**STUDY TEXT:**
Zero Suicide

December 06, 2013

News Type:  Director's Corner
Author:  Jerry Reed, SPRC

For the past four years, SPRC has served as the Executive Secretariat for the Action Alliance for Suicide Prevention. The Alliance and its task forces have accomplished a great deal of important work during this period. Today, I would like to use this opportunity to focus on one of the Action Alliance’s priorities: Transform health care systems to significantly reduce suicideIn particular, I would like to focus on the audacious goal of zero suicides in health and behavioral health care settings. The “Zero Suicide” concept—like many of our best efforts—grows from the U.S. Air Force suicide prevention work in the 1990’s but is based more specifically on work done in several health care organizations, particularly the Henry Ford Health System (HFHS) in Michigan.

The Henry Ford Health System has achieved some significant improvements in safety and health outcomes by applying a quality improvement process to problems such as inpatient falls and medication errors. Just as the health care field is now learning from the safety lessons of other industries (like commercial aviation) that have implemented quality improvement processes, HFHS realized that mental health care could be improved using a similar approach.

This led to the concept of the “perfect depression care” system, which includes suicide prevention as an explicit goal. This effort led to an 80% reduction in the suicide rate among their health plan members.

The Action Alliance Clinical Care and Intervention Task Force examined the work of the Henry Ford Health System and reviewed improvements in suicide care that have emerged in the past 15 years. The task force identified six dimensions that appear to be essential for a health care system to transform itself to create a Zero Suicide culture. These dimensions include:

  1. Creating a leadership-driven safety-oriented culture that commits to dramatically reducing suicide among people under care
  2. Systematically identifying and assessing suicide risk level
  3. Ensuring every person has a pathway to care – a pathway that involves every component of the health system
  4. Developing a competent workforce
  5. Using effective, evidence-based care, including collaborative safety planning
  6. Continuing contact after care

The nation is currently engaged in a conversation about—and a transformation of—its health care system. This is the time to ensure that suicide prevention is part of this conversation and included in this transformation. We need to look at every component of the health care delivery system to assess which changes could contribute to preventing suicide, and we need to make sure that those changes are made. We need to expand the concept of Zero Suicide beyond boundaried healthcare systems like HFHS to every delivery environment in which people receive care. The journey to making suicide a “never event” might be a long one – but it is a journey we must take. Our goal of Zero Suicide is aspirational, but it is a goal we should strive to reach each and every day.

The National Action Alliance for Suicide Prevention has created a Zero Suicide in Health and Behavioral Health Care website and toolkit. I urge you to become familiar with the concept and components of the Zero Suicide approach, apply them to your work, and help us educate our colleagues and collaborators about Zero Suicide and the practices that will help us achieve this goal. Those we serve deserve nothing less.

**QUESTIONS:**
1. List the dimensions that the Zero Suicide article says the task force identified as essential for a health care system to create a Zero Suicide culture.
2. According to the Zero Suicide article, what result did the "perfect depression care" effort produce?
3. Decide whether each statement agrees with the Zero Suicide article. Answer yes or no, and quote the words from the article that decide it.
(a) The Zero Suicide concept grows from U.S. Air Force suicide prevention work in the 1990s.
(b) The task force identified eight dimensions.
(c) SPRC has served as the Executive Secretariat for the Action Alliance for the past ten years.
The data that comes next is separate material, unconnected to the Zero Suicide article.

**STORED DATA:**
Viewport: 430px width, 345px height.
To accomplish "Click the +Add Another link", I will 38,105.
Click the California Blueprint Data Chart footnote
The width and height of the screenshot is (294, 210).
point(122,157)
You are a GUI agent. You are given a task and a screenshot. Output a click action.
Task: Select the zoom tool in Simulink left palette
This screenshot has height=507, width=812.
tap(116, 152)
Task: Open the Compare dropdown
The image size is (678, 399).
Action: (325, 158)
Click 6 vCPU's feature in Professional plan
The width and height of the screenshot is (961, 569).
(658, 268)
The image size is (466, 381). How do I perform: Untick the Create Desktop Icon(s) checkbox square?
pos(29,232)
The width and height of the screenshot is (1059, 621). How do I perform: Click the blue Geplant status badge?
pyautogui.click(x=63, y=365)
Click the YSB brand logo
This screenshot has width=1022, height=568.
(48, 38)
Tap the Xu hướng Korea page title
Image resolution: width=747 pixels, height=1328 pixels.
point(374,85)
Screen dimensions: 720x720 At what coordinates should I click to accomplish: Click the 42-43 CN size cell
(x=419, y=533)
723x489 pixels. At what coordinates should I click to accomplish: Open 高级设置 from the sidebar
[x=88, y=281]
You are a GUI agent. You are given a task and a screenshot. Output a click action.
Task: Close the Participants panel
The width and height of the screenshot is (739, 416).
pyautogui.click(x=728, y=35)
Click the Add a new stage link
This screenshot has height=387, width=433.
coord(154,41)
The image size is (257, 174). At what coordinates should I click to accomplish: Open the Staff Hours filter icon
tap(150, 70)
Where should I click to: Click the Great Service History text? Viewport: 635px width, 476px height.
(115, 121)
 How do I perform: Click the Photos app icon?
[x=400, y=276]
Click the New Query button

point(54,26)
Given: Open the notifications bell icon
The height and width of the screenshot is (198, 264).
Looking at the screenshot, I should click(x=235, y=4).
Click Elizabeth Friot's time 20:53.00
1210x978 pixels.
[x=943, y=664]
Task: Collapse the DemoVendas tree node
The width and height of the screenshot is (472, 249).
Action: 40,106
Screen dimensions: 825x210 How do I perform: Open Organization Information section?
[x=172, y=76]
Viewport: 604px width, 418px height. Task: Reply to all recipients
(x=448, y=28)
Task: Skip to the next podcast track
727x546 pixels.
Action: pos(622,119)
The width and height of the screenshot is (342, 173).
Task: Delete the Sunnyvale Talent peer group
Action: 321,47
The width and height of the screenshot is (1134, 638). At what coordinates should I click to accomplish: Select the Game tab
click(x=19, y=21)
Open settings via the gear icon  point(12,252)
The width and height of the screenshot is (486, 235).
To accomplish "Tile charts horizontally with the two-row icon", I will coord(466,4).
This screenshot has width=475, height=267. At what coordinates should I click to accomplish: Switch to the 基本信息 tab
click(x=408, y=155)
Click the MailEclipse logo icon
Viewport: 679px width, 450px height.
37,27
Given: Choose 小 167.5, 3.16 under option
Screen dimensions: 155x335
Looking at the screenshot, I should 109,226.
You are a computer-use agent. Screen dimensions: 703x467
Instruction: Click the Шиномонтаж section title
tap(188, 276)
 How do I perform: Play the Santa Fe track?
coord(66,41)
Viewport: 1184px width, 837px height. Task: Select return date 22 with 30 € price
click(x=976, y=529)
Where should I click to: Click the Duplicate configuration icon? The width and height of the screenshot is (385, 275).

**ANSWER LIST:**
1.
1. Creating a leadership-driven safety-oriented culture that commits to dramatically reducing suicide among people under care
2. Systematically identifying and assessing suicide risk level
3. Ensuring every person has a pathway to care, a pathway that involves every component of the health system
4. Developing a competent workforce
5. Using effective, evidence-based care, including collaborative safety planning
6. Continuing contact after care

2. It produced an 80% reduction in the suicide rate among the Henry Ford Health System's health plan members.

3.
(a) Yes: "grows from the U.S. Air Force suicide prevention work in the 1990’s"
(b) No: "The task force identified six dimensions"
(c) No: "For the past four years, SPRC has served as the Executive Secretariat"